In 2015, she was selected as one of several journalists from across Africa to be trained by the United Nations as media ambassadors for the Sustainable Development Goals (SDGs). By 2016, her program, The Osasu Show, was airing on major TV stations in Nigeria and the UK. As a journalist, she has reported from various regions in Nigeria, including Agatu and the Ogoni area.

In 2018, Osasu won the DAAR Award for Young Achiever of the Year and received the 2019 Social Media for Social Good Award Africa. That same year, she was appointed by the Independent National Electoral Commission (INEC) as a media ambassador for promoting free and fair elections in the Federal Capital Territory (FCT). Osasu is a co-founder of NatSu Global, a real estate and media investment firm with offices in Abuja, London, Johannesburg, and Boston.

In 2018, Osasu Igbinedion, the host and producer of The Weekend, a contemporary breakfast show that covers a variety of topics, including entertainment, lifestyle, and politics, expressed enthusiasm about the show's upcoming launch, stating, "I’m excited for the launch of The Weekend – coming to your screens very soon! It’s going to be epic."

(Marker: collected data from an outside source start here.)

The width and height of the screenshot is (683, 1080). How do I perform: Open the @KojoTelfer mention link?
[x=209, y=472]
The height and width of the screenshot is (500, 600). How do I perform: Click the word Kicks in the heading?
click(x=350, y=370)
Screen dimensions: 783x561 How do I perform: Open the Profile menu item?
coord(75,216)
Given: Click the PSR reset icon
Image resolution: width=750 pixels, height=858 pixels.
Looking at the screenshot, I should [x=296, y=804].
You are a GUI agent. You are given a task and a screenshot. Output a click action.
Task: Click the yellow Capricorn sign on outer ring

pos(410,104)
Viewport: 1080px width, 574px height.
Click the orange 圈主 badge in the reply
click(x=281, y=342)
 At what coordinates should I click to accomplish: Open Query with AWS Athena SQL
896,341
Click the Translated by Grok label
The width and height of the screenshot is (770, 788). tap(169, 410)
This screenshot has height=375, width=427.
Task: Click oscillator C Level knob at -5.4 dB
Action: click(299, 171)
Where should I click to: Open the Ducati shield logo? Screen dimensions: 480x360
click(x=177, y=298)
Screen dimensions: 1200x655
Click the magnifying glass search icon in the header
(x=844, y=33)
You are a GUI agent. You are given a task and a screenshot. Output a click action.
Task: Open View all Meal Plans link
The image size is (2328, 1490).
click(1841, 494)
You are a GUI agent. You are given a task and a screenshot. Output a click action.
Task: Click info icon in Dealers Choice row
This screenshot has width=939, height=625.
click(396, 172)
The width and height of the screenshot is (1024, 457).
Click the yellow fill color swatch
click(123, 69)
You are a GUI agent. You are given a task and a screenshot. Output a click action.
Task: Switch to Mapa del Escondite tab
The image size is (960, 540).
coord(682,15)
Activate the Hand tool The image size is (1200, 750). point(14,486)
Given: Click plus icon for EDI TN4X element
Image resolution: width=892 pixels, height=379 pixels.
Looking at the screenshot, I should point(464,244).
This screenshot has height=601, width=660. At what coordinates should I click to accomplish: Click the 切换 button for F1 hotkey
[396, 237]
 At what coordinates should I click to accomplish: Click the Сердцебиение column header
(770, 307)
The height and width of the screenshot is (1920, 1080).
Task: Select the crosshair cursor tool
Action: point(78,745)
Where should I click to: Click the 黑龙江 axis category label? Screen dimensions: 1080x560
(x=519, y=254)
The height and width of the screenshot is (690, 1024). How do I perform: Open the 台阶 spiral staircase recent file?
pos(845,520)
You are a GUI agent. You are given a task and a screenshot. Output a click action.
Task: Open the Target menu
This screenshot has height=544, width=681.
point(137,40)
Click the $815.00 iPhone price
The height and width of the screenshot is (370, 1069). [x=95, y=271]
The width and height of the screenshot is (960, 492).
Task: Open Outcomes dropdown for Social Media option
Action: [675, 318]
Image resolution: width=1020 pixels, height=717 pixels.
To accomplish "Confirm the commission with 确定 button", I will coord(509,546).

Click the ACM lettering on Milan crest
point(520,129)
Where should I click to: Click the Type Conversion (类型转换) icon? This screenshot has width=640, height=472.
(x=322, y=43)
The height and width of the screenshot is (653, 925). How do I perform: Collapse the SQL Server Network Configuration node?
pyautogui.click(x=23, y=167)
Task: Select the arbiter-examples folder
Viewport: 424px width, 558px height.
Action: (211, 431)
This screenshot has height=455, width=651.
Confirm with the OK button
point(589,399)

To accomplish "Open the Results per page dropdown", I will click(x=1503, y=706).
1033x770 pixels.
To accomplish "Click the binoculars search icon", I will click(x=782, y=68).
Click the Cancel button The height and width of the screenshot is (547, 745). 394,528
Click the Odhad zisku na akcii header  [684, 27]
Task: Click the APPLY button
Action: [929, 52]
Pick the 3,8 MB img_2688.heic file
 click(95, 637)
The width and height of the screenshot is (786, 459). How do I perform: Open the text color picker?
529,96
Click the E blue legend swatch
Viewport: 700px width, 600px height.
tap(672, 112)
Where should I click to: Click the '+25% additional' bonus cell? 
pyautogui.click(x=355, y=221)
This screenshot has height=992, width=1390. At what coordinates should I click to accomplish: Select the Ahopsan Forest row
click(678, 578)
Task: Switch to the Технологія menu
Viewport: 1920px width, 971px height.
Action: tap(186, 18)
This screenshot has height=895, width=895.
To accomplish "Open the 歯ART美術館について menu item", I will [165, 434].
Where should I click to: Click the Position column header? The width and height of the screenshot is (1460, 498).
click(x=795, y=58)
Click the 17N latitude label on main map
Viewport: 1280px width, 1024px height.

She also hosted The Osasu Show, which aired on African Independent Television (AIT), BEN TV London, and ITV for seven years (2015–2022), reaching audiences in Nigeria and the UK.
Osasu is the founder of The Osasu Show Foundation and organized the Osasu Show Symposium, a forum for political stakeholders and their constituents to discuss development and welfare issues, particularly those concerning the less privileged.

==Awards and recognition==
- 2015: Humanitarian Award from La Mode Magazine
- 2016: West Africa Students Union Parliament Kwame Nkrumah - Exemplary Distinguished Leadership Honour
- 2017: The Institute For Service Excellence And Good Governance - Service excellence award for The Osasu Show Journalistic excellence
- 2017: Nigeria Entrepreneurs Award - Role Model to the Girl Child
- 2018: Green October events award - Humanitarian of the Year
- 2018: Nigerian Youth Advocacy For Good Governance Initiative Award
- 2018: The Girl's Show Nigeria Award
- 2018: Emerging entrepreneurs multi-purpose cooperative society - Outstanding Innovation and Leadership Award
- 2018: Woman On Fire Abuja Awards- Seasoned professional of the year.
- 2018: La Mode Magazine Green October Humanitarian Awards
- 2018: Global Race Against Poverty And Hiv/Aids In Conjunction With SDSN Youths Global impact ambassador award
- 2018: Paint My Face With Glamour, a compilation of Poems by Benjamin Ubiri in Honour of Osasu Igbinedion.
- 2018: National Impact Merit Awards - Most outstanding TV personality of the year
- 2018: Nigeria Young Professionals Forum 2018
- 2018: DAAR Awards Prize - Young Achiever of the year
- 2019: The Difference Global Awards - Media personality of the year award
- 2019: Social Media For Social Good Awards Africa.